> [提示文]:
________
定点観測

スポーツは,理解するより感じたい

東京オリンピックが開幕し,多くのスポーツ種目がテレビとネットで放送されている.

日本のテレビ局が日本在住者向けに放送しているのだから,放送枠も実況・解説も日本人選手にフォーカスを当てたものになるのは当然だが,あまりにも「日本」「ニッポン」「JAPAN」と五月蠅いから,開幕2日目にしてテレビを通して東京オリンピックに触れるのもイヤになった.

その代わり,「gorin.jp」のLIVE配信は素晴らしい.
実況や解説が一切なく,会場の音だけを拾っている.カメラワークはゲームの動きに合わせて動くし,リプレイやスローモーション,360度から撮影した映像といったものも織り交ざっていて,テレビ放送のそれと同じだ(後で実況・解説を付けて放送するのかも).

まず,余計な情報がないから,パフォーマンスそのものに直接向き合える.
そして,無観客だから選手やコーチ,試合運営スタッフたちの声や,会場で流れている音楽や会場MCの声がとてもはっきり聞こえてきて,まるで無観客会場で観戦しているような気分になる.

キャッチアップ画像のバスケットボール(7月25日(日)の夜に配信されていたゲーム)では,プレイ中に選手たちがどう声を掛け合っているか,とか,ベンチにいるコーチや選手たちからどういう声が出ているが分かるから,プレイヤーにとってのゲームの流れや緊張感まで何となく感じることができる.
________
> [表示データ]:
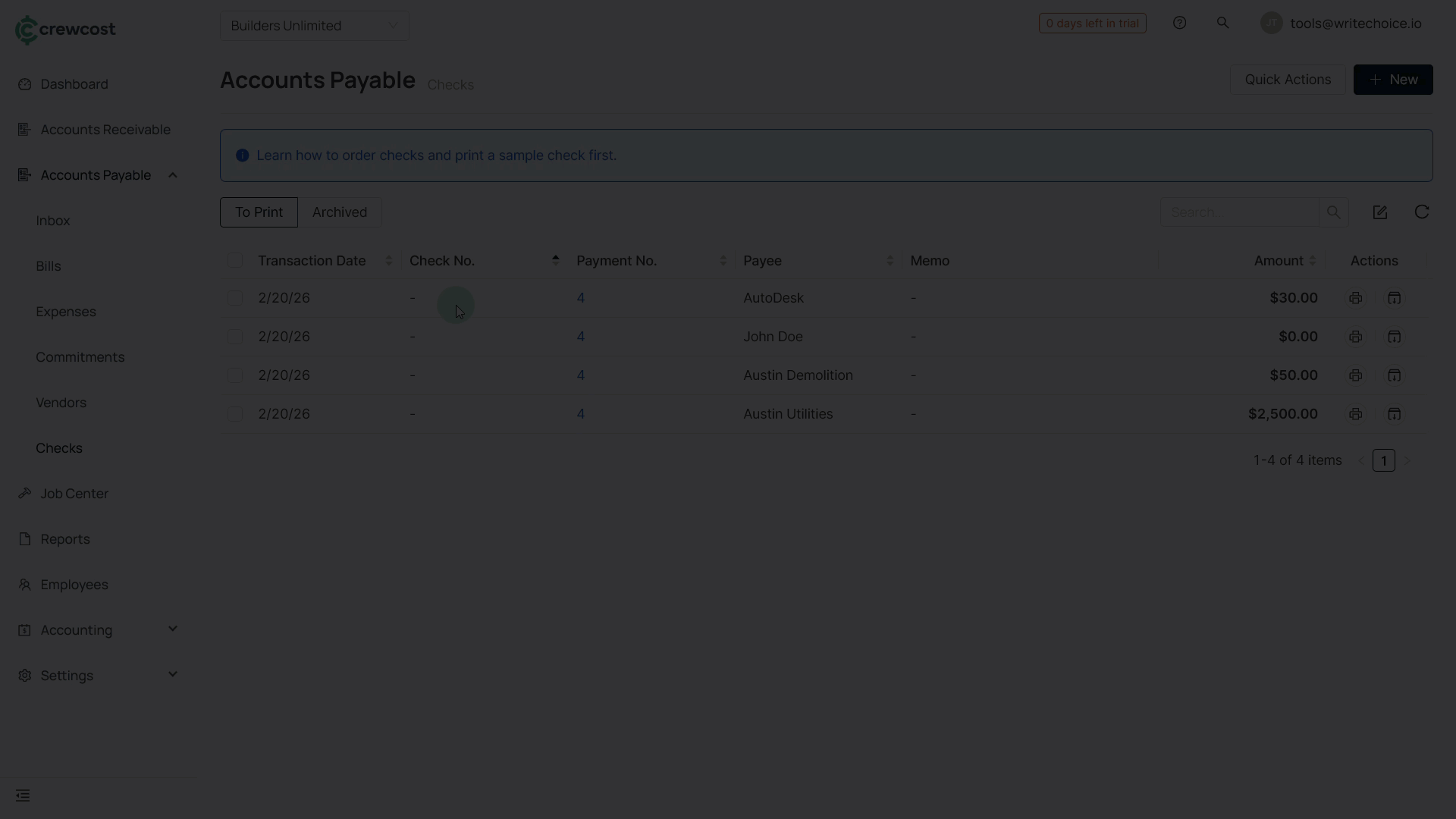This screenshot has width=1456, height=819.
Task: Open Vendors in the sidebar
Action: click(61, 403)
________
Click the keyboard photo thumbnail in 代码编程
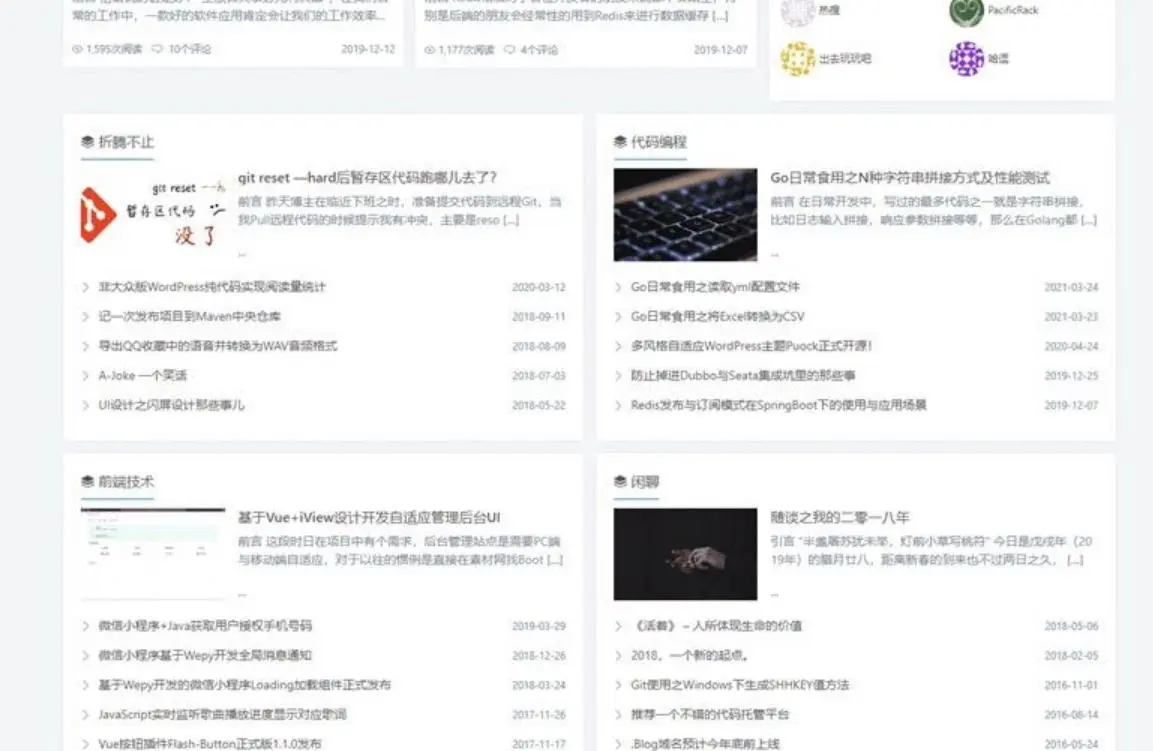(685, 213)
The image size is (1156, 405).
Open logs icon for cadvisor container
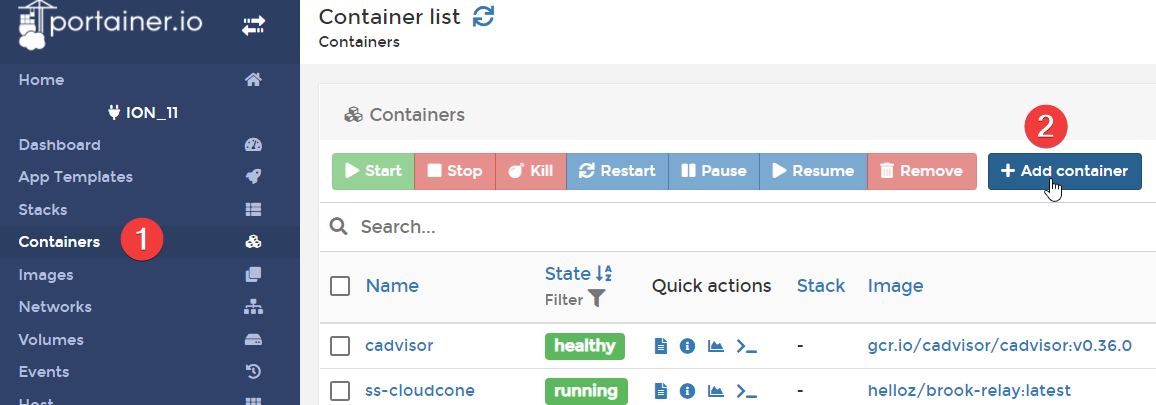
________
> [課題一覧]:
1. 提示文から、「スポーツは,理解するより感じたい」と「何となく感じることができる.」の間の部分を、両端の語句も含めてそのまま抜き出す。
2. 提示文によると、「gorin.jp」のLIVE配信は実況や解説の代わりにどんな音を拾っているか。

> [想定される出力]:
1.
スポーツは,理解するより感じたい

東京オリンピックが開幕し,多くのスポーツ種目がテレビとネットで放送されている.

日本のテレビ局が日本在住者向けに放送しているのだから,放送枠も実況・解説も日本人選手にフォーカスを当てたものになるのは当然だが,あまりにも「日本」「ニッポン」「JAPAN」と五月蠅いから,開幕2日目にしてテレビを通して東京オリンピックに触れるのもイヤになった.

その代わり,「gorin.jp」のLIVE配信は素晴らしい.
実況や解説が一切なく,会場の音だけを拾っている.カメラワークはゲームの動きに合わせて動くし,リプレイやスローモーション,360度から撮影した映像といったものも織り交ざっていて,テレビ放送のそれと同じだ(後で実況・解説を付けて放送するのかも).

まず,余計な情報がないから,パフォーマンスそのものに直接向き合える.
そして,無観客だから選手やコーチ,試合運営スタッフたちの声や,会場で流れている音楽や会場MCの声がとてもはっきり聞こえてきて,まるで無観客会場で観戦しているような気分になる.

キャッチアップ画像のバスケットボール(7月25日(日)の夜に配信されていたゲーム)では,プレイ中に選手たちがどう声を掛け合っているか,とか,ベンチにいるコーチや選手たちからどういう声が出ているが分かるから,プレイヤーにとってのゲームの流れや緊張感まで何となく感じることができる.

2. 会場の音だけを拾っている。